Le premier bébé conçu grâce à un utérus transplanté chez une femme infertile à partir d'une donneuse décédée est né il y a un an au Brésil, selon une étude publiée mercredi dans la revue The Lancet.


Le recours à des donneuses décédées, et non aux seules donneuses vivantes, pour des greffes d'utérus "pourrait élargir considérablement l'accès à ce traitement", a déclaré le Dr Dani Ejzenberg, qui a dirigé l'étude à l'Hôpital universitaire de São Paulo, cité par le Lancet.
Sept mois après la naissance, le bébé - une petite fille - allait bien, pesait 7,2 kg et était toujours nourri au sein par sa maman, également en bonne santé, précise l'étude de l'Hôpital universitaire de São Paulo qui a conduit la greffe en 2016.
C'est la première fois qu'une transplantation d'utérus à partir d'une donneuse décédée aboutit à une naissance, et c'est aussi la première naissance avec greffe d'utérus en Amérique latine.
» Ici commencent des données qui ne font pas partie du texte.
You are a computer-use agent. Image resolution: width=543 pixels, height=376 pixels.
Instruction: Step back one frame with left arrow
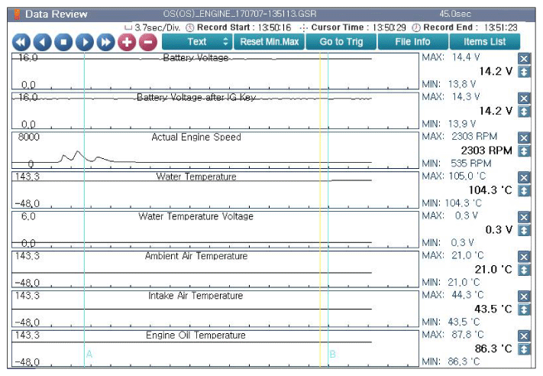[42, 42]

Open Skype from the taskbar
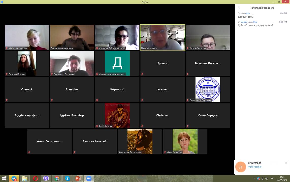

Depuis la première greffe d'utérus d'une donneuse vivante, en 2013 en Suède, 39 transplantations ont été opérées dans le monde, dont 11 ont conduit à une naissance.
Toutes les greffes d'utérus prélevés post-mortem, soit une dizaine aux Etats-Unis, en République tchèque et en Turquie, avaient échoué avant cette première mondiale.